During a cross-country road trip last month, I stopped in Sweetwater, Texas, where the Women Airforce Service Pilots (WASP) trained at Avenger Field during WWII. The surrounding landscape is dominated by forests of huge windmills stretching to the horizon, with farms and small towns dwarfed below. In places there were so many, it was a bit eerie. As we turned off Interstate 20 and approached the WASP museum, we imagined the women pilots of the 1940s would have been startled to see these white giants scattered across their training grounds.
The WASP Museum is located in a hangar at Avenger Field. Admission is free. A friendly woman with a wonderful Texas accent was there to give us a short guided tour of the exhibits and answer questions. A gift shop had books, t-shirts, and posters for sale.
The museum is small but has some very memorable exhibits. One of these was a target flag donated by former WASP Beverly Beesemyer. We smiled at the thought of this pretty girl next door flying a military plane out in the desert, towing this surprisingly small cloth flag (about 2 feet square!) for the male pilots, who used it for in-flight target practice. It is pockmarked with colorful bullet holes. The bullets were color-coded by pilot to later see who was hitting the mark most often. A video interview of Ms. Beesemyer plays in a loop, so we were able to hear her speak firsthand about her adventures. We felt grateful someone took the time to record her story in this way.
We were able to get a glimpse into the daily life of the WASP with the barracks display. Small, tidy beds and wooden wardrobes were arranged against the walls, with study desks in the middle of the room, just as they were in the 1940s. A spartan lifestyle focused entirely on flight training! Though surely a box of candy or two was hidden away once in a while?
Also in the museum is one of the instrument simulators used in WASP training, with a complicated arrangement of gears and circuits to work the instruments and record the pilots’ inputs. We marveled at the things accomplished back then without computers!

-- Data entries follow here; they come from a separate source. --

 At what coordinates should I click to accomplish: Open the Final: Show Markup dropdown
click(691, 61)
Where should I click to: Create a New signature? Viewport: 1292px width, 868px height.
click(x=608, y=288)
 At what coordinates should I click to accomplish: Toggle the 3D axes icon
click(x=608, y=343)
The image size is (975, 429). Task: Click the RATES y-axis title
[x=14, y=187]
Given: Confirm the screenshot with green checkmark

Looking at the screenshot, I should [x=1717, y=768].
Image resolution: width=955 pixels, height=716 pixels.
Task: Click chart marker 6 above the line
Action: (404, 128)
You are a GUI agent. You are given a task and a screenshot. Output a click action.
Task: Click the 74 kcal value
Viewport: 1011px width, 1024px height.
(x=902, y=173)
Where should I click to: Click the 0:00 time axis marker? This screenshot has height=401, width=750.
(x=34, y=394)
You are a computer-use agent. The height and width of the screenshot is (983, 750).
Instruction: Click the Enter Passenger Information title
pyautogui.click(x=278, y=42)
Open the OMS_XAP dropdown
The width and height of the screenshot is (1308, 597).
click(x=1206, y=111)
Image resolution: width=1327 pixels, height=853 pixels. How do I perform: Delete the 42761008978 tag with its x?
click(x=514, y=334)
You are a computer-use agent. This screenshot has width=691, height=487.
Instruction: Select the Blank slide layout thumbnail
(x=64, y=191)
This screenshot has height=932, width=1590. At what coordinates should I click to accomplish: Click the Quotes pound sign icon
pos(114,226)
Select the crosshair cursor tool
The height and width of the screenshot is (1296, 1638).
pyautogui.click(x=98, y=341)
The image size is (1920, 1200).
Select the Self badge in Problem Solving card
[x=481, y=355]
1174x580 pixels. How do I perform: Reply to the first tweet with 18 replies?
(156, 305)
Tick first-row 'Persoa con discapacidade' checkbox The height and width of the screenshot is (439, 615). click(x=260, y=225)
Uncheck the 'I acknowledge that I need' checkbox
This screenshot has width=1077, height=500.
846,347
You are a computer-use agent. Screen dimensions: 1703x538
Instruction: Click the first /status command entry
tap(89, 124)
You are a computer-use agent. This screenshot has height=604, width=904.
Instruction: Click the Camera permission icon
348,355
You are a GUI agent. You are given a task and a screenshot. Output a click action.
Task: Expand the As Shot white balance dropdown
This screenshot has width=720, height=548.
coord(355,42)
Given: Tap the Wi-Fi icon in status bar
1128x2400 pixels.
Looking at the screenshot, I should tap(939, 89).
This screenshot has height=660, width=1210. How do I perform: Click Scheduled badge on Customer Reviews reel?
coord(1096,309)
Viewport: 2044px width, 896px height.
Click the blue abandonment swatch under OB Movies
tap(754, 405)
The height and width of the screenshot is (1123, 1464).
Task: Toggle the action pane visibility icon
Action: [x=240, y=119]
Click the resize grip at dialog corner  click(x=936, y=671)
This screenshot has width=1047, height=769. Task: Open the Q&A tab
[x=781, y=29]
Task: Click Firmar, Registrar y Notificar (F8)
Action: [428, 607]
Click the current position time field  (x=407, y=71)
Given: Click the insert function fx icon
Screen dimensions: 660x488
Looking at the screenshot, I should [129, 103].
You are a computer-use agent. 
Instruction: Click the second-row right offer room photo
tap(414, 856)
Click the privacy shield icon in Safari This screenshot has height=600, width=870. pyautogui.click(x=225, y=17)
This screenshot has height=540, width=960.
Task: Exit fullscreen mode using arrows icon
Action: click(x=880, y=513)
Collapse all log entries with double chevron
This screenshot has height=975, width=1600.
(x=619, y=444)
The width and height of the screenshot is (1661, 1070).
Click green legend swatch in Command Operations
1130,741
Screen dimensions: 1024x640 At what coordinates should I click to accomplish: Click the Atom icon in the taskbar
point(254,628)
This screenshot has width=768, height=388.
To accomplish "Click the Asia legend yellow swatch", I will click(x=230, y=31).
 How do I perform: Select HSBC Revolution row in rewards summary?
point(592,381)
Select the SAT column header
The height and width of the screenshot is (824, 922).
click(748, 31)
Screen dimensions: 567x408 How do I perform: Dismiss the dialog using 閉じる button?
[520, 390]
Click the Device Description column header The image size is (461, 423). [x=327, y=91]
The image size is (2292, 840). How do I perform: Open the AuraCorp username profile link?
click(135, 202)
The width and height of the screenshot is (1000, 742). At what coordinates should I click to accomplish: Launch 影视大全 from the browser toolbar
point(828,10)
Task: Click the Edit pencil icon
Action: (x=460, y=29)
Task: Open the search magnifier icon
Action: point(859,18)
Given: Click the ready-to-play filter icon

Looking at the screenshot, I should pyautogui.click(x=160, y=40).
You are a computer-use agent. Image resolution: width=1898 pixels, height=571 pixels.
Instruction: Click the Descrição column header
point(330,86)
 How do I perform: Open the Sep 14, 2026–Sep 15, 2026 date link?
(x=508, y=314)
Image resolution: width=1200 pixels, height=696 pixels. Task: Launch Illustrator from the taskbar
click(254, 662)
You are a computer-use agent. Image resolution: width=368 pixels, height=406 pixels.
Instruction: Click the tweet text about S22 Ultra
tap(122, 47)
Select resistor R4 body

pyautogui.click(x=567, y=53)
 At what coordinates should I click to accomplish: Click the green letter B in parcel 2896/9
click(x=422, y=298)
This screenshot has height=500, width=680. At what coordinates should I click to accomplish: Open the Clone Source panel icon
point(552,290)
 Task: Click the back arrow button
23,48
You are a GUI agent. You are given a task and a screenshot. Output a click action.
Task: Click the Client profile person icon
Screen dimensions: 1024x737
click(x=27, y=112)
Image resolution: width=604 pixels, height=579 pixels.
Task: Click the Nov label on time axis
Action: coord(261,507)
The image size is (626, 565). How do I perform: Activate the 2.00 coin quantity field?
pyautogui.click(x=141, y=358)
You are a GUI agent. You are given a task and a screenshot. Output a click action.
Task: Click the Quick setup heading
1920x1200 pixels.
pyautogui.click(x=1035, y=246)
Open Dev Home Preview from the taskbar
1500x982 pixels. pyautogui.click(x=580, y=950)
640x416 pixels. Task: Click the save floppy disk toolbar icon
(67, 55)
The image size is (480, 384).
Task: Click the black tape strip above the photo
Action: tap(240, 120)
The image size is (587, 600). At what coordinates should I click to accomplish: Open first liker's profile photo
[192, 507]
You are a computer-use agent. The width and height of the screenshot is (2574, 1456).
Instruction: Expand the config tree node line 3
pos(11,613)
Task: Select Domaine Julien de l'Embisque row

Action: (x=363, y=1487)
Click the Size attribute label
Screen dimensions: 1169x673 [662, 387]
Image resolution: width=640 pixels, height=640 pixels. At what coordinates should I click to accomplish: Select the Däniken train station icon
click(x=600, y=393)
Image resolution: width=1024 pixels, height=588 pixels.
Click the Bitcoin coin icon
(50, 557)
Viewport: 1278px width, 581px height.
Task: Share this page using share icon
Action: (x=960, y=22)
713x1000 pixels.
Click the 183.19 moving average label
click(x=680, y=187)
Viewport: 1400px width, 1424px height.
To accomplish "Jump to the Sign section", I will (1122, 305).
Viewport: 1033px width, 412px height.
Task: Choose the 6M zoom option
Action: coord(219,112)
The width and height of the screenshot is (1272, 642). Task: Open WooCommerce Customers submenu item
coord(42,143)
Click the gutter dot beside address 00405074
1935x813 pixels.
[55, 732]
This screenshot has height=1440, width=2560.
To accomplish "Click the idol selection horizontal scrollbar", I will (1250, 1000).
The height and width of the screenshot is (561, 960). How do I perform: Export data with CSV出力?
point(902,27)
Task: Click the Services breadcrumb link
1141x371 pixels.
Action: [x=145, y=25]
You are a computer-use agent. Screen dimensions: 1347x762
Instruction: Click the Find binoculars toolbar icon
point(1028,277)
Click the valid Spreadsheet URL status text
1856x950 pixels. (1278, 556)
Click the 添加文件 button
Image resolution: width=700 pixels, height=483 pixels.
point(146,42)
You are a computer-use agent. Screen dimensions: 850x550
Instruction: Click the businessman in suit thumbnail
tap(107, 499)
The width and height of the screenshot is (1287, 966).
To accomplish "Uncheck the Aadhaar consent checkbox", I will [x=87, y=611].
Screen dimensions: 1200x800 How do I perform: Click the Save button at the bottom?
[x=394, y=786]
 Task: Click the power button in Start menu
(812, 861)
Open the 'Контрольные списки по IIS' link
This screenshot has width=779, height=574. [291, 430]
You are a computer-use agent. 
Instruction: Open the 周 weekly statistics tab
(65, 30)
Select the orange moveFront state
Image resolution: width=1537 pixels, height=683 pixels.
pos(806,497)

During a recent reunion at the museum which included big band music, all attending WASP made hand impressions and wrote their names in cement slabs. These are displayed in rows in the museum, with a corresponding 1940s photo and biography of each woman. What fascinating and diverse lives they led. Even today they would be an extraordinary group of women, but in those days they were even more exceptional–and in some cases, undoubtedly colorful! It seemed to me to have been a very special moment in time when these women were gathered here together, making history.
As a side note, if you’re hungry while in Sweetwater, you’ve got to try Allen’s Fried Chicken. A real down-home Texas family style restaurant, you sit at large tables with other guests while fried chicken and about 10 sides are served up, all you can eat. When you’re done, you pay $9 per person at an old punch-button cash register. It was a great way to soak up the local flavor and meet some nice people.